TEXTO DO DOCUMENTO =>
=====

Doença faz técnico do Uruguai treinar time de carrinho e mobiliza jogadores
Quem vê Oscar Tabárez debilitado ao lado do campo nas partidas do Uruguai pode supor que a carreira do técnico de 69 anos esteja chegando ao fim – ou, pelo menos, em uma pausa forçada. No entanto, apesar da imagem fragilizada em cima do carrinho elétrico em treinos, poucas vezes o veterano esteve tão entusiasmado em relação a um trabalho. Lutando contra uma neuropatia crônica, o comandante festeja a melhor campanha da "Celeste" desde que a América do Sul adotou o atual modelo de eliminatórias. Assim, a rotina dos deslocamentos de muletas fica em segundo plano, muito graças ao êxito de um pacto de vestiário com os jogadores.
Quando entrar de muletas na noite desta quinta-feira no estádio Centenário, para partida das eliminatórias contra o Equador, Tabárez deverá ser ovacionado de pé, como fora em setembro contra o Paraguai. O técnico é vítima de uma doença que afeta os nervos periféricos, mas recentemente negou que se trate de Síndrome de Guillain Barré, versão mais aguda de seu problema. A neuropatia crônica que afeta o treinador tem prazo mais prolongado de recuperação. O veterano do futebol refuta que conviva com dores, apesar das limitações físicas expostas nos últimos meses.
No cargo há dez anos, Tabárez coleciona resultados históricos, como o 4º lugar no Mundial da África do Sul e o título da Copa América da Argentina. A neuropatia crônica acompanha o treinador há algum tempo, presente em parte desta trajetória. Em 2011, ciente das circunstâncias que seu quadro imporia ao trabalho, o técnico levou um empresário que superou a doença para uma palestra com os jogadores. A partir deste momento, o grupo fechou com o comando, abraçou a questão internamente, com o compromisso de manter discrição sobre o problema médico.
Depois disso, a primeira crise física mais séria de Tabárez aconteceu nas vésperas do confronto contra a Jordânia, na repescagem para a última Copa. Já em março deste ano, antes dos confrontos com Brasil e Peru nas eliminatórias, o treinador entrou numa fase ainda mais complicada. A doença passou a comprometer seu deslocamento de forma mais contundente, mas o grupo se esforçou para manter o problema fora de foco. No fim, com quatro de seis pontos conquistados, a situação acabou não vazando para a opinião pública.

=====

INFORMAÇÕES EXTRAÍDAS =>

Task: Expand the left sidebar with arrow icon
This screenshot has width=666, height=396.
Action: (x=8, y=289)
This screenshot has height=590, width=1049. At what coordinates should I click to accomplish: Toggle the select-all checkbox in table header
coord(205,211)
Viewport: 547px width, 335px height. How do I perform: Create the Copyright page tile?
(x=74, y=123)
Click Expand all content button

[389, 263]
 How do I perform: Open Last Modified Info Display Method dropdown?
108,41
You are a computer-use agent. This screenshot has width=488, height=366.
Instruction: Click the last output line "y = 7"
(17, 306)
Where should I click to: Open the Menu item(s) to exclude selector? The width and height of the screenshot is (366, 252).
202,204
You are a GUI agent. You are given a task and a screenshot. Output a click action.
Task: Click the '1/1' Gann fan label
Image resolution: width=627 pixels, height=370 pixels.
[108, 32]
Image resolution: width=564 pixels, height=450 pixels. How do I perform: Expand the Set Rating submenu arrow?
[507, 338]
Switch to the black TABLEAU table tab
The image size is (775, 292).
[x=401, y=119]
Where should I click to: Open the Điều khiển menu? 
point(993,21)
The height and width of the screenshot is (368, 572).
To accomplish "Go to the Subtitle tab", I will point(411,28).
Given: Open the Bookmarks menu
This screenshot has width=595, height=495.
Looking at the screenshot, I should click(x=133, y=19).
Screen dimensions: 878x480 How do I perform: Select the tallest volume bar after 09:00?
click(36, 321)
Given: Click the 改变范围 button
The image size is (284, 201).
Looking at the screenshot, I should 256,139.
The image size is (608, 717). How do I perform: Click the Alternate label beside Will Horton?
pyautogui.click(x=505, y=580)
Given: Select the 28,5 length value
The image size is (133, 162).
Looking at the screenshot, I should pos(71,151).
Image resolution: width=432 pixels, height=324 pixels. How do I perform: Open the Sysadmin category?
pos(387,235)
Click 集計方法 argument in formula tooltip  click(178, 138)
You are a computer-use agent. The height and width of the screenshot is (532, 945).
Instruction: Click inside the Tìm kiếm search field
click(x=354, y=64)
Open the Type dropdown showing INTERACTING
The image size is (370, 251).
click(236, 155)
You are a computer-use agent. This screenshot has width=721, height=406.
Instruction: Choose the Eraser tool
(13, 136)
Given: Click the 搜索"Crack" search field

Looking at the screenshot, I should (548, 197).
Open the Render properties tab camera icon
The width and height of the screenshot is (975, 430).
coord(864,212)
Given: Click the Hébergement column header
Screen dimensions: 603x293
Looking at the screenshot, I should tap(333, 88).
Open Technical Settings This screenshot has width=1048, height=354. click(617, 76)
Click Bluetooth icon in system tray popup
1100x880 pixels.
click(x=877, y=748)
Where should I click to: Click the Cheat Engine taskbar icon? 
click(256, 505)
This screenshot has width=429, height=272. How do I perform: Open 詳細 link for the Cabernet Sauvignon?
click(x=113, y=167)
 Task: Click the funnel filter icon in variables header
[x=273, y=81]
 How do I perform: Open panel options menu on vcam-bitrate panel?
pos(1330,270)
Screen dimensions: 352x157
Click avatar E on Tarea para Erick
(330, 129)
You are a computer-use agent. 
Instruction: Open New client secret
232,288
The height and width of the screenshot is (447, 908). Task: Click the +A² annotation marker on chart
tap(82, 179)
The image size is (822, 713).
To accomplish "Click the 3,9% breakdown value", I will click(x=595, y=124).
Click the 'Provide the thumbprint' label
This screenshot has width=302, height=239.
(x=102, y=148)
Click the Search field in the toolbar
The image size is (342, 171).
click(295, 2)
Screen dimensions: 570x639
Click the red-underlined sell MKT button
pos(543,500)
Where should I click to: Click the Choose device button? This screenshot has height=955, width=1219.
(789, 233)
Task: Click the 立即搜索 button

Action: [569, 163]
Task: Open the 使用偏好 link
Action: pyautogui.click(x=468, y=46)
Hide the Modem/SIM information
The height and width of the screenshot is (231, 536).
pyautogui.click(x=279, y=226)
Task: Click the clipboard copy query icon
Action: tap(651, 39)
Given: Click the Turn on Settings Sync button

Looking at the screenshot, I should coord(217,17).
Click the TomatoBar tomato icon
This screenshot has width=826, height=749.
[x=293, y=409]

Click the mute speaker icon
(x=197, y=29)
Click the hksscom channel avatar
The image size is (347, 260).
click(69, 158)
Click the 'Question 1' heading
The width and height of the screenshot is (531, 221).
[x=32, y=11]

=====

TAREFAS A REALIZAR =>
a: Liste todas as seleções adversárias do Uruguai citadas na reportagem sobre a doença de Tabárez.
b: Responda com base na reportagem sobre a doença de Tabárez:
(i) Qual é a idade de Oscar Tabárez?
(ii) Há quanto tempo ele está no cargo?
(iii) Em que ano ele levou um empresário para dar uma palestra aos jogadores?
c: Prossiga com a reportagem sobre a doença de Tabárez a partir do ponto em que ela termina.
Os registros são um material à parte, sem relação com a reportagem.

RESPOSTAS ÀS TAREFAS =>
a: Equador, Paraguai, Jordânia, Brasil e Peru.

b:
(i) 69 anos.
(ii) Dez anos.
(iii) Em 2011.

c:
A estima pela figura pública de Oscar Washington Tábarez tem quase quatro décadas de duração. O atual técnico foi um zagueiro de times medianos e precisou abandonar o esporte precocemente, no fim dos anos 70, em razão de dores no joelho. Passou então a trabalhar como professor em uma escola primária de um bairro operário de Montevidéu. A atuação acabou lhe rendendo o apelido que carregaria no retorno ao futebol como treinador: "Maestro" (professor, em espanhol).
Ali, o ex-jogador parecia satisfeito com o nobre destino de alfabetizar crianças, mas a escassez de dinheiro para sustentar a família em pouco tempo devolveu Tabárez ao universo do futebol. Por alguns anos, o treinador até conseguiu conciliar as salas de aula com os gramados. Em 1983, por exemplo, levou o time sub-20 do Uruguai ao título dos Jogos Pan-Americanos de Caracas e depois foi festejado por seus alunos.
Mas o êxito como "maestro" de jogadores afastou definitivamente Tabárez das crianças. Então, gradualmente o treinador foi construindo uma carreira de feitos marcantes, como a conquista da Libertadores de 1987 com o Peñarol ou o título nacional com o Boca Juniors em 1991, livrando o popular time argentino de um jejum sem troféus. O uruguaio ainda passaria pelo comando do Milan, mas foi na seleção de seu país que encontrou o lugar mais confortável para trabalhar.
Em duas passagens diferentes, Tabárez levou o Uruguai a três Copas (1990, 2010 e 2014), sempre passando da primeira fase. Agora, com a neuropatia crônica que o acompanha, o treinador caminha firme para seu quarto Mundial – como unanimidade entre seus jogadores e idolatrado pelos seguidores da "Celeste". Nem mesmo um escândalo extraconjungal deflagrado em 2012 afetou sua popularidade.
"(Tabárez) tem um crédito enorme com a torcida. Essa seleção criou seu próprio público. Nem tudo depende dos resultados", afirmou o jornalista uruguaio Joselo Olascuaga.